··· Exercise inputs

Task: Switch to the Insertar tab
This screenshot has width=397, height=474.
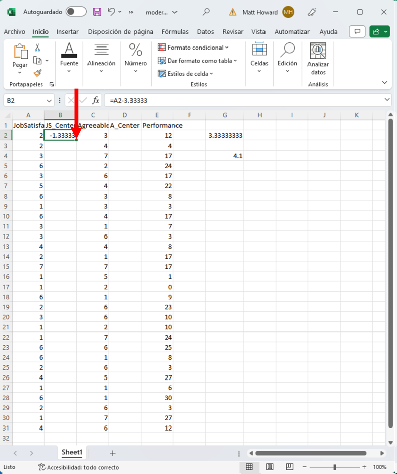Action: point(67,32)
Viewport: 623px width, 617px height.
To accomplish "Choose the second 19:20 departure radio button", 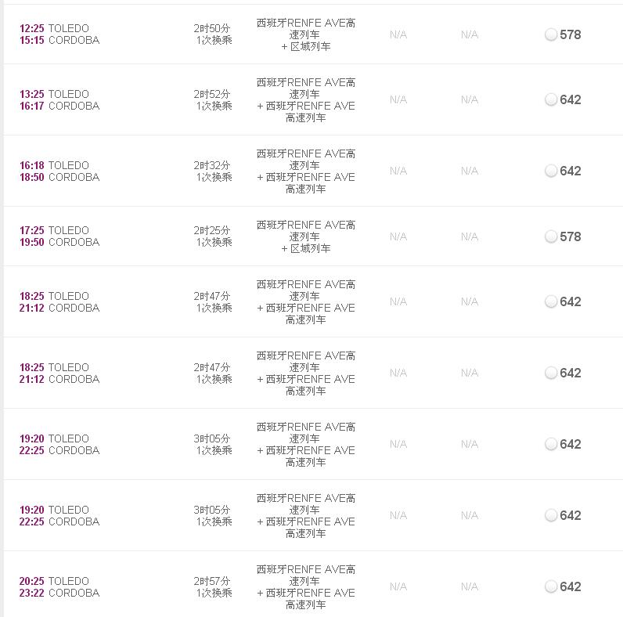I will click(x=551, y=515).
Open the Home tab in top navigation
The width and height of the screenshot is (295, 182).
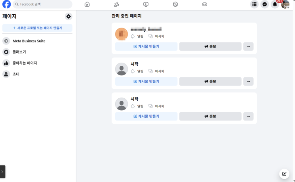coord(87,4)
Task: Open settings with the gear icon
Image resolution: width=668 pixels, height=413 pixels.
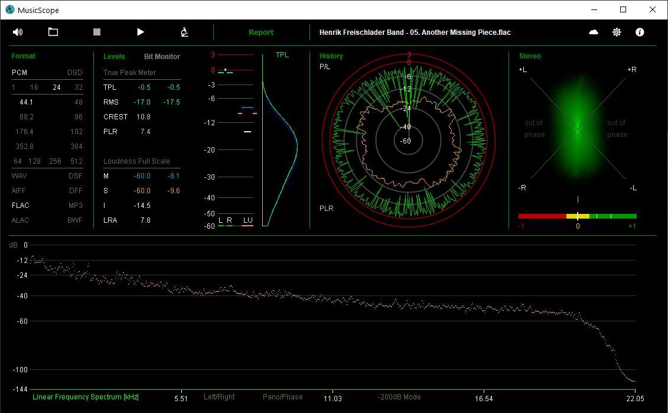Action: (617, 32)
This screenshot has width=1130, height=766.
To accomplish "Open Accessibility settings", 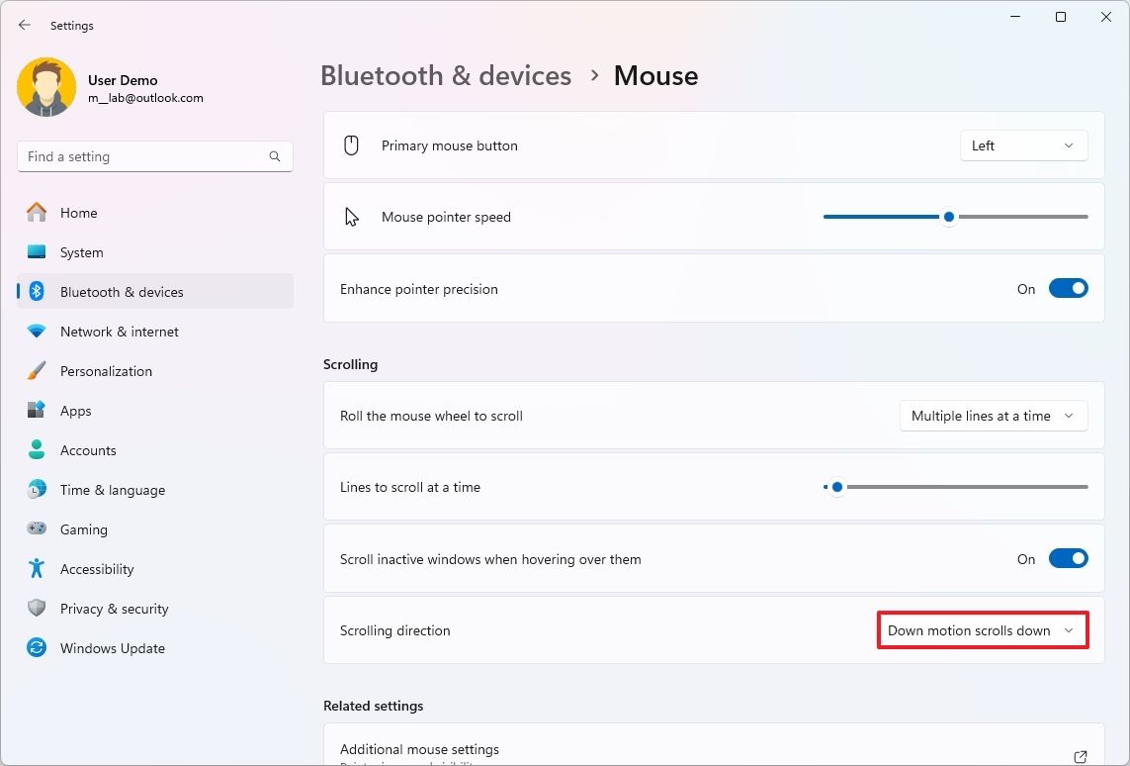I will click(97, 569).
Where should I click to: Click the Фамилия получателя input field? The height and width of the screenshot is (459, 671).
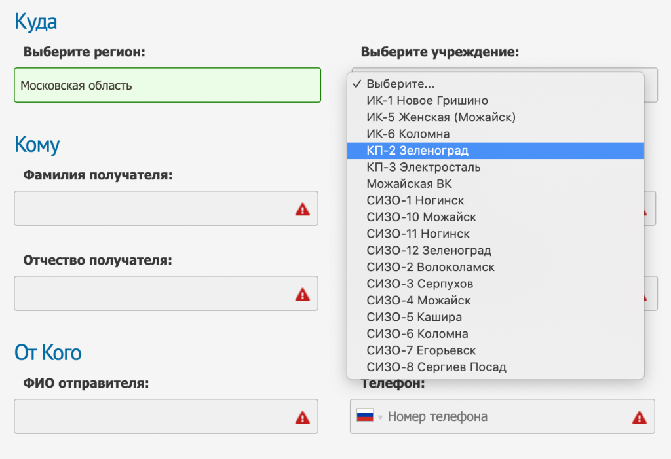click(154, 208)
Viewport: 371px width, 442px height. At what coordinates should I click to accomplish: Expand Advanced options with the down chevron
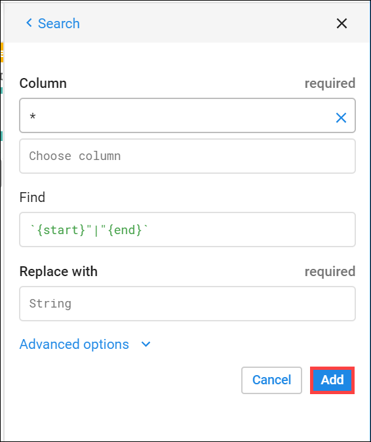point(146,344)
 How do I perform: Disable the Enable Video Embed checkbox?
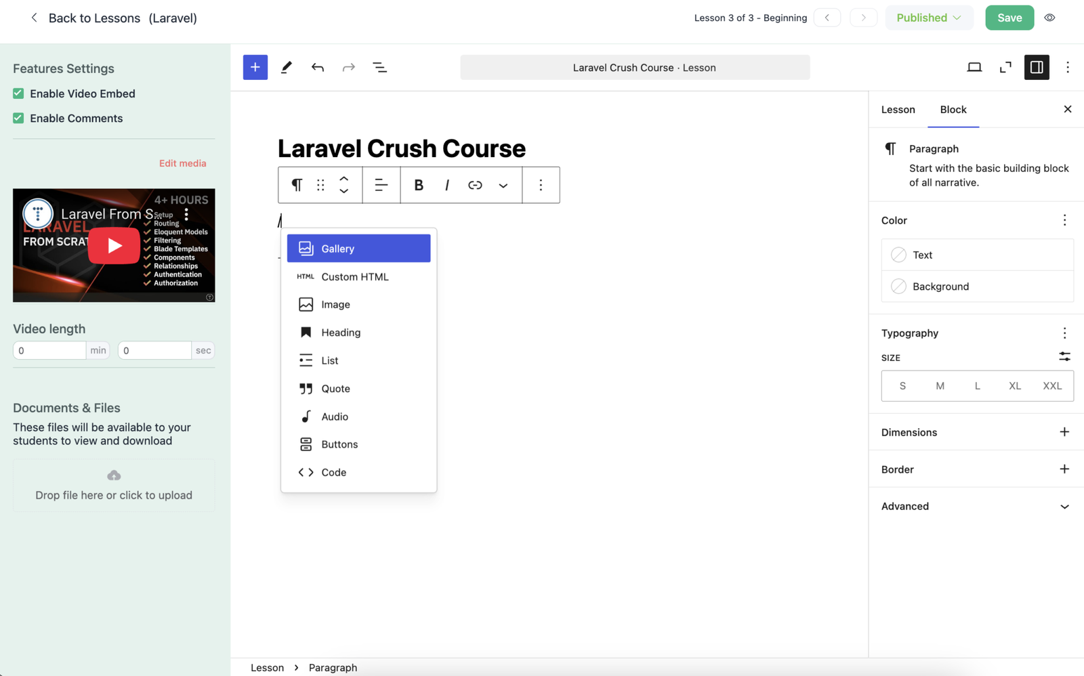pyautogui.click(x=18, y=93)
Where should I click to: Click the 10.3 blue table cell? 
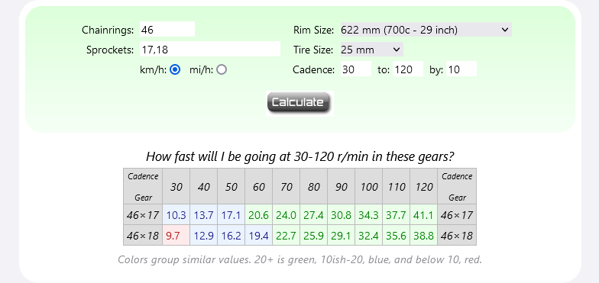click(176, 215)
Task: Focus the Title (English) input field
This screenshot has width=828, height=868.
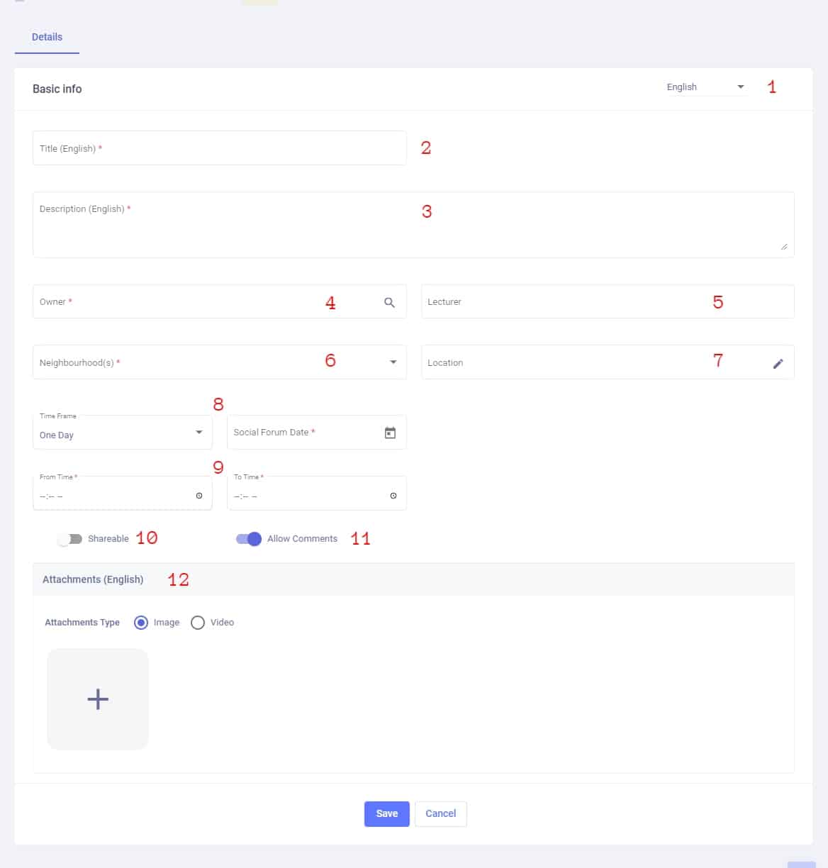Action: (220, 148)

······

- **Required work**
Using the listing above, show each line with the word "Task" in it.

- **Answer space**
Task: Switch to the Insertar tab
Task: Open settings with the gear icon
Task: Focus the Title (English) input field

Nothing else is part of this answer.